Given task: Reproduce everything in the records below, from the line containing "How do I perform: Click the 許可 button?" down to the line containing "Looking at the screenshot, I should click(x=578, y=326).", including both of those lines.

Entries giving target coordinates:
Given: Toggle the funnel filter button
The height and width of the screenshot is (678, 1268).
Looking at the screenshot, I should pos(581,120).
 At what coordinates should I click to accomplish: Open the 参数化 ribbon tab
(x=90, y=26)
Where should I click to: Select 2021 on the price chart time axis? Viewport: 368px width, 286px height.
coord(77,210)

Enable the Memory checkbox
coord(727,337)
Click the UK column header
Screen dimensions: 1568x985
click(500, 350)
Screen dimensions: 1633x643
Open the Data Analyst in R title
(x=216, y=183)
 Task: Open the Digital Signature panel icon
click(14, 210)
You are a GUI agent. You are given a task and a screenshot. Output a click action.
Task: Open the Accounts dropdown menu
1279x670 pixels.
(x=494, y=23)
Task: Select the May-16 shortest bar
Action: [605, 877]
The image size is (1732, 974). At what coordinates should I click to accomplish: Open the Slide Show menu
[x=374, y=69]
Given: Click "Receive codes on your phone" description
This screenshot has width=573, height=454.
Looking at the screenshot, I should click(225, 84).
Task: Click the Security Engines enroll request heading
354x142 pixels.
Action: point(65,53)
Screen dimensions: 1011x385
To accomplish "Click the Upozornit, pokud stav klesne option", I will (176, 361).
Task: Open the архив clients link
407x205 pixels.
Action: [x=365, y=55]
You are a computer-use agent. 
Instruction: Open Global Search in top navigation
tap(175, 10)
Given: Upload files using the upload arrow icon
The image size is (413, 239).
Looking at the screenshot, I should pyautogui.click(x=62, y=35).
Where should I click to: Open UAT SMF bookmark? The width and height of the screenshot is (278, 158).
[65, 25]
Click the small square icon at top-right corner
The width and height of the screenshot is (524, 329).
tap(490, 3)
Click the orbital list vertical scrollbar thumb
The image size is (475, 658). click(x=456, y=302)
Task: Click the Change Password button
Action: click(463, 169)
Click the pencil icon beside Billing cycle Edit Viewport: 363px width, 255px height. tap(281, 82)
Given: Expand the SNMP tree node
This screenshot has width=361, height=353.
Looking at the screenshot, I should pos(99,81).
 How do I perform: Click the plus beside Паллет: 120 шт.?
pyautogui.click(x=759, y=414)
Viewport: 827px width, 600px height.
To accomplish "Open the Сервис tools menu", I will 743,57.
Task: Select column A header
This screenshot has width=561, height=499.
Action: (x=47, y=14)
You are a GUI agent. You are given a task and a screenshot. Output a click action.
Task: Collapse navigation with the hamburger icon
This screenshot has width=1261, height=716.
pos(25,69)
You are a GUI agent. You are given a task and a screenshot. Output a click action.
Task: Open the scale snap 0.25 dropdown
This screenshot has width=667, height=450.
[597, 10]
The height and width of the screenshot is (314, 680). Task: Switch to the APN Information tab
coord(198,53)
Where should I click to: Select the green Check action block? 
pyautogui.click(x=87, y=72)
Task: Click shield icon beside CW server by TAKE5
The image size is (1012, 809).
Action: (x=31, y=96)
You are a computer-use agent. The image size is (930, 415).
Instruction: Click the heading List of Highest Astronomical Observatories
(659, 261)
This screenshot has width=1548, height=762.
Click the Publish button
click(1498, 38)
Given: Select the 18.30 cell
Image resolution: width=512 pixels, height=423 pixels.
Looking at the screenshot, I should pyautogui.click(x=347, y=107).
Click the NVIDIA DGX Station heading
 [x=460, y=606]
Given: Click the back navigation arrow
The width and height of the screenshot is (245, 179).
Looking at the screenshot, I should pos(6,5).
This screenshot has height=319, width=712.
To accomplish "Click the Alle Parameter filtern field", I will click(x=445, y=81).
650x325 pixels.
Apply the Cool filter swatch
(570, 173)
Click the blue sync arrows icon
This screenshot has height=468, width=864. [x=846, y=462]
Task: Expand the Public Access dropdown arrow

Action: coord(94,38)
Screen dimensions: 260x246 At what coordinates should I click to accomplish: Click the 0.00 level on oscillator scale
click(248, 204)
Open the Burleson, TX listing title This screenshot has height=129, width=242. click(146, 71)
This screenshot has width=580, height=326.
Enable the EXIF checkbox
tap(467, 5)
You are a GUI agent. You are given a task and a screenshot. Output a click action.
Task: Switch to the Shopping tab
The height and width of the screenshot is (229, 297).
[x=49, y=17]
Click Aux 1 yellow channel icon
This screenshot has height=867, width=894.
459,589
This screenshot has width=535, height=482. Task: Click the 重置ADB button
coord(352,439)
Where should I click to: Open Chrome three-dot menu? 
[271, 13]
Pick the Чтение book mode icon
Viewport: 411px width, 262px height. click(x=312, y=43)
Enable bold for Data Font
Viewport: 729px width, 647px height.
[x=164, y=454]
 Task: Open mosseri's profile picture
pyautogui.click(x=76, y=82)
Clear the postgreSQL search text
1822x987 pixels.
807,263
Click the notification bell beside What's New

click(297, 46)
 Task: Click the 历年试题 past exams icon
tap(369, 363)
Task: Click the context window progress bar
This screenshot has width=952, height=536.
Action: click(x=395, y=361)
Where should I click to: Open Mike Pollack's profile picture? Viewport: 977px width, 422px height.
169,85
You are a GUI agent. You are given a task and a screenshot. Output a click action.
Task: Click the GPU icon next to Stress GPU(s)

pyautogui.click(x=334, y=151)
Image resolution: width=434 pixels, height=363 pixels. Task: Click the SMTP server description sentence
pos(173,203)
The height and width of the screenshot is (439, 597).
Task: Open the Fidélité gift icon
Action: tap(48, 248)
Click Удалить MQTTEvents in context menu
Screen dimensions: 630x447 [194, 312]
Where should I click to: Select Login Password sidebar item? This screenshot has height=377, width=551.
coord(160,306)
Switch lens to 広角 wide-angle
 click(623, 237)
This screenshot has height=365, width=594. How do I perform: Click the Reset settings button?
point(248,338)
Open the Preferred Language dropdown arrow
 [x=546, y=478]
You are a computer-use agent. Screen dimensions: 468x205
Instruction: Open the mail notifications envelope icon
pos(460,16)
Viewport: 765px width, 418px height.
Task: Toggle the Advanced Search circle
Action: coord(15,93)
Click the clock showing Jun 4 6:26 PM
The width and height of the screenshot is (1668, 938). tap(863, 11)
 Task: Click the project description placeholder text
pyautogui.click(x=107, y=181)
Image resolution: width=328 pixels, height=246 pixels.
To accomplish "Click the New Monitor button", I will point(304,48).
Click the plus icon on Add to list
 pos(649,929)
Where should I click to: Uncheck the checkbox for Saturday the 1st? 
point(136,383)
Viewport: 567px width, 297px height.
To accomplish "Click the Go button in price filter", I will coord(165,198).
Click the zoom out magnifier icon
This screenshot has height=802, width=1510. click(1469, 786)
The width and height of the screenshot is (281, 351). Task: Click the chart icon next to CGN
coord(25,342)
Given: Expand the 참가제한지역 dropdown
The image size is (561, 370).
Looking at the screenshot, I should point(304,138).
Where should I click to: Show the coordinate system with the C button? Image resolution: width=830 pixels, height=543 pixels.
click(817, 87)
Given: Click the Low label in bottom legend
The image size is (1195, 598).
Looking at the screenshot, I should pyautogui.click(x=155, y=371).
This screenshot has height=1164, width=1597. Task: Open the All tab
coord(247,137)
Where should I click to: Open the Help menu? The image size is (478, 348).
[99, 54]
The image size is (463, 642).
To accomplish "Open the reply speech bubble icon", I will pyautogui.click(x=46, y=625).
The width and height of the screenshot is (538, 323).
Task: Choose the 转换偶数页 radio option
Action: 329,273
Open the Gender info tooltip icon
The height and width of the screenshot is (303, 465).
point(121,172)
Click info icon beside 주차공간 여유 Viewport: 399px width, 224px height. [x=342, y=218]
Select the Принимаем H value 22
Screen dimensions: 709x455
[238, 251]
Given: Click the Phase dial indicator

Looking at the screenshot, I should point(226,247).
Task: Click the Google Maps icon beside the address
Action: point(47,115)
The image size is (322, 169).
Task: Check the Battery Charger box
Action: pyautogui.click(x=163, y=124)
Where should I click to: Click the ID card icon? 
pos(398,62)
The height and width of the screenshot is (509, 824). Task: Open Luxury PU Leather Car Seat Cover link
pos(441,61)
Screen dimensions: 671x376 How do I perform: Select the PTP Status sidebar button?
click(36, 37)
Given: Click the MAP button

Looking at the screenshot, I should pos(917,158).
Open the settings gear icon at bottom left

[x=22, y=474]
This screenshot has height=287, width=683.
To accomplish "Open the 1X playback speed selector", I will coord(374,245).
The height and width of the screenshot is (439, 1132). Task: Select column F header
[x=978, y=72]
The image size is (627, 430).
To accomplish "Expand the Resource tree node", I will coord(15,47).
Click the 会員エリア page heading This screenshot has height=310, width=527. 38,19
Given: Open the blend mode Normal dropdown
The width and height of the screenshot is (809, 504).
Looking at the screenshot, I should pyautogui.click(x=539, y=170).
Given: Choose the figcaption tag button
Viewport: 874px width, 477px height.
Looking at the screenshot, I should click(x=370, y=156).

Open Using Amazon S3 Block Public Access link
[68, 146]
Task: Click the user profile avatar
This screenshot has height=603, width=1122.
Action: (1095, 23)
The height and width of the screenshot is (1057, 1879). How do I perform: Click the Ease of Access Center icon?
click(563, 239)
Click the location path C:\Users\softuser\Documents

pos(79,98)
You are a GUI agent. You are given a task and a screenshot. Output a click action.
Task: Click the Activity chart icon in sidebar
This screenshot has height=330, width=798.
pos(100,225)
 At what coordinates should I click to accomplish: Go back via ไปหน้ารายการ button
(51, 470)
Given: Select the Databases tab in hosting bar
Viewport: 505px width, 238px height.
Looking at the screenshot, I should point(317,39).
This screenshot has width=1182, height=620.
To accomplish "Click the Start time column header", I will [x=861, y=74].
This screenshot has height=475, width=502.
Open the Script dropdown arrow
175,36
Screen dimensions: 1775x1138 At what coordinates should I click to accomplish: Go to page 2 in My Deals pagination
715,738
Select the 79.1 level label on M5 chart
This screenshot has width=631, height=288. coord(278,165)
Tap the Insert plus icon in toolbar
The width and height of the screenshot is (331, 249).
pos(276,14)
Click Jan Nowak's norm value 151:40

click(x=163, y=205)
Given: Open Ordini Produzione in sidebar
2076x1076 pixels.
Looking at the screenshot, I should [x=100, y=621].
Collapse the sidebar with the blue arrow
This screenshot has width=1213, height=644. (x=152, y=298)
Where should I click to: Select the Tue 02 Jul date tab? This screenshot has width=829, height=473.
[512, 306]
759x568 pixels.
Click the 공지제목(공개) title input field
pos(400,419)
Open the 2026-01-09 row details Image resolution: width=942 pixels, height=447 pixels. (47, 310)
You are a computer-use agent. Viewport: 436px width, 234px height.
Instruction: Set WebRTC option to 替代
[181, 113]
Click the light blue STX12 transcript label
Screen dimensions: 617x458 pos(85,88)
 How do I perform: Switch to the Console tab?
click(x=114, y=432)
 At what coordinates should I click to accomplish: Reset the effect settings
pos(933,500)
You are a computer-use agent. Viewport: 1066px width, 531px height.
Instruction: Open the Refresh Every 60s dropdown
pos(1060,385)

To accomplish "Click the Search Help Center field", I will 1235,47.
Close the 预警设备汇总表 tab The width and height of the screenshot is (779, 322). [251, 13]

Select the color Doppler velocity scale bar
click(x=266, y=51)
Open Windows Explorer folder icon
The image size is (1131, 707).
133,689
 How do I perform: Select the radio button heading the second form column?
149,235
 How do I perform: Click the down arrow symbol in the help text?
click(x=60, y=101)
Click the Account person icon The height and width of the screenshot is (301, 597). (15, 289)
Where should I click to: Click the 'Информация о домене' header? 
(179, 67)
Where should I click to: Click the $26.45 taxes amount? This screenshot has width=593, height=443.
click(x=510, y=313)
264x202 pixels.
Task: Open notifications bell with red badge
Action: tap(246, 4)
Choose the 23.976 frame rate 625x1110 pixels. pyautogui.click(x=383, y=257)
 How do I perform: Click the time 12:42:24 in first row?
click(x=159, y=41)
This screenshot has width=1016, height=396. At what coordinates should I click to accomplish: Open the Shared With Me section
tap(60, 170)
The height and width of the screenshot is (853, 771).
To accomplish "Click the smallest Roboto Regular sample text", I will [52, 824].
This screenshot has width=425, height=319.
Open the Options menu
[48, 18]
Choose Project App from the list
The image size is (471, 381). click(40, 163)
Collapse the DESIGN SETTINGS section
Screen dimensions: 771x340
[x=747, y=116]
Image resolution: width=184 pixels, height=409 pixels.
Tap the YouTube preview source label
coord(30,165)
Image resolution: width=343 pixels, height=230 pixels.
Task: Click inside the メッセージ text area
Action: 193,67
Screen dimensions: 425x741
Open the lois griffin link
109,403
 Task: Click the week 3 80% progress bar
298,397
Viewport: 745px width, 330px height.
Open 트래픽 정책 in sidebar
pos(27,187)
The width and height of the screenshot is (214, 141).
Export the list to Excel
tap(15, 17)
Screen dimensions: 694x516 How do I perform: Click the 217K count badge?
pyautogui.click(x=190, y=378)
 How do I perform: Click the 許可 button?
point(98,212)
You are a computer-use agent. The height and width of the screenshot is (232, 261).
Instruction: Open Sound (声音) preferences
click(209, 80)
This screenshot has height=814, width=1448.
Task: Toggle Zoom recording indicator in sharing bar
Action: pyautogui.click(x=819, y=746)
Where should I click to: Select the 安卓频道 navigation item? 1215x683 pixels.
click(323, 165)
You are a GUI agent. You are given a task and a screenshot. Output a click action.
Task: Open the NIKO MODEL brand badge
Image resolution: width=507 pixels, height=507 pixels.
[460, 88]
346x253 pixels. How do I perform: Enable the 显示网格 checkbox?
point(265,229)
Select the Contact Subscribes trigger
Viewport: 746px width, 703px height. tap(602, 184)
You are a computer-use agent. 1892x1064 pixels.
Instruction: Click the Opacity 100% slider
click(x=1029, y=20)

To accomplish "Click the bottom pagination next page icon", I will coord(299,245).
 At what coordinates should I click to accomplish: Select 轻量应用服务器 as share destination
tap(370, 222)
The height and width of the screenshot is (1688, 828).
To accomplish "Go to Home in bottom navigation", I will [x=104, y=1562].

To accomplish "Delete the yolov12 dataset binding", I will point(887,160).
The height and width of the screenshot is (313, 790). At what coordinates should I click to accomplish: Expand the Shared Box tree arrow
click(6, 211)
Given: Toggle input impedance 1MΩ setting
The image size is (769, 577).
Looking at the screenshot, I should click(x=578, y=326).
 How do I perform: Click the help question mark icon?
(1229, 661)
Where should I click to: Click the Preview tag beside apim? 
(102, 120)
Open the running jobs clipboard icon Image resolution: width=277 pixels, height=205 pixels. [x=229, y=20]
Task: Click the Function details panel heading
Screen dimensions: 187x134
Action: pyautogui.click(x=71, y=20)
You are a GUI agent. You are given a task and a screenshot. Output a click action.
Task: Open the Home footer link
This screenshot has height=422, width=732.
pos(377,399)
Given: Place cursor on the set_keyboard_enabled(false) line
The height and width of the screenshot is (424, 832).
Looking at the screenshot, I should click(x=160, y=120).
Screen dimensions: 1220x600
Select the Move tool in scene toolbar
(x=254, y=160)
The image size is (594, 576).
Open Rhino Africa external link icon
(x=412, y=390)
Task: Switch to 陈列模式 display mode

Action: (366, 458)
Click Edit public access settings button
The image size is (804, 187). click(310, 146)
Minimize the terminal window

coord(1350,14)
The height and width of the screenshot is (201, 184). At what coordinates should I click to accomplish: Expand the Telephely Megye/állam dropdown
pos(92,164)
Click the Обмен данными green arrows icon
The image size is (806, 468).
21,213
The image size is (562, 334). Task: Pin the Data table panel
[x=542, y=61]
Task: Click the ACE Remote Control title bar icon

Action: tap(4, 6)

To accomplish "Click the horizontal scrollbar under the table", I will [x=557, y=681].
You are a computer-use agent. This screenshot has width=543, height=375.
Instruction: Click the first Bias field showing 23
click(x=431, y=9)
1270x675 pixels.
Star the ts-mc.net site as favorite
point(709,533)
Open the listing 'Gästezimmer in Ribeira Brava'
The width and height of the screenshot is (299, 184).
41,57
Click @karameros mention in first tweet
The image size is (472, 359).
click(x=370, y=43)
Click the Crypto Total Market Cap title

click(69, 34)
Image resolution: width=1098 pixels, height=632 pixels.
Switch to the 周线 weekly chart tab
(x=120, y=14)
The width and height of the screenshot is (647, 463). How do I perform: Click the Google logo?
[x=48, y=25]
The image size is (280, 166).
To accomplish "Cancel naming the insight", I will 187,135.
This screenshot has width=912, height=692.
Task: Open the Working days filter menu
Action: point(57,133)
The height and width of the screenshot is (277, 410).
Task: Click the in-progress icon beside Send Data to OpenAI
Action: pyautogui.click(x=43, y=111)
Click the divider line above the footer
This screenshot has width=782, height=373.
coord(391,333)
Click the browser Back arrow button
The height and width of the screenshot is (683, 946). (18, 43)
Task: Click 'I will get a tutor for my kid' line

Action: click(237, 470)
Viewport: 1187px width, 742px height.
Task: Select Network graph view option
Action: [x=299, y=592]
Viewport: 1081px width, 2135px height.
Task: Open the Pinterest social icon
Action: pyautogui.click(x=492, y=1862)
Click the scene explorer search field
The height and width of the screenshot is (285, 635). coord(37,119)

Finished task:
 How do I perform: Click the 許可 button?
point(98,212)
You are a computer-use agent. The height and width of the screenshot is (232, 261).
Instruction: Open Sound (声音) preferences
click(209, 80)
This screenshot has height=814, width=1448.
Task: Toggle Zoom recording indicator in sharing bar
Action: pyautogui.click(x=819, y=746)
Where should I click to: Select the 安卓频道 navigation item? 1215x683 pixels.
click(323, 165)
You are a GUI agent. You are given a task and a screenshot. Output a click action.
Task: Open the NIKO MODEL brand badge
Image resolution: width=507 pixels, height=507 pixels.
[460, 88]
346x253 pixels. How do I perform: Enable the 显示网格 checkbox?
point(265,229)
Select the Contact Subscribes trigger
Viewport: 746px width, 703px height. tap(602, 184)
You are a computer-use agent. 1892x1064 pixels.
Instruction: Click the Opacity 100% slider
click(x=1029, y=20)

To accomplish "Click the bottom pagination next page icon", I will coord(299,245).
 At what coordinates should I click to accomplish: Select 轻量应用服务器 as share destination
tap(370, 222)
The height and width of the screenshot is (1688, 828).
To accomplish "Go to Home in bottom navigation", I will [x=104, y=1562].

To accomplish "Delete the yolov12 dataset binding", I will point(887,160).
The height and width of the screenshot is (313, 790). At what coordinates should I click to accomplish: Expand the Shared Box tree arrow
click(6, 211)
Given: Toggle input impedance 1MΩ setting
The image size is (769, 577).
Looking at the screenshot, I should click(x=578, y=326).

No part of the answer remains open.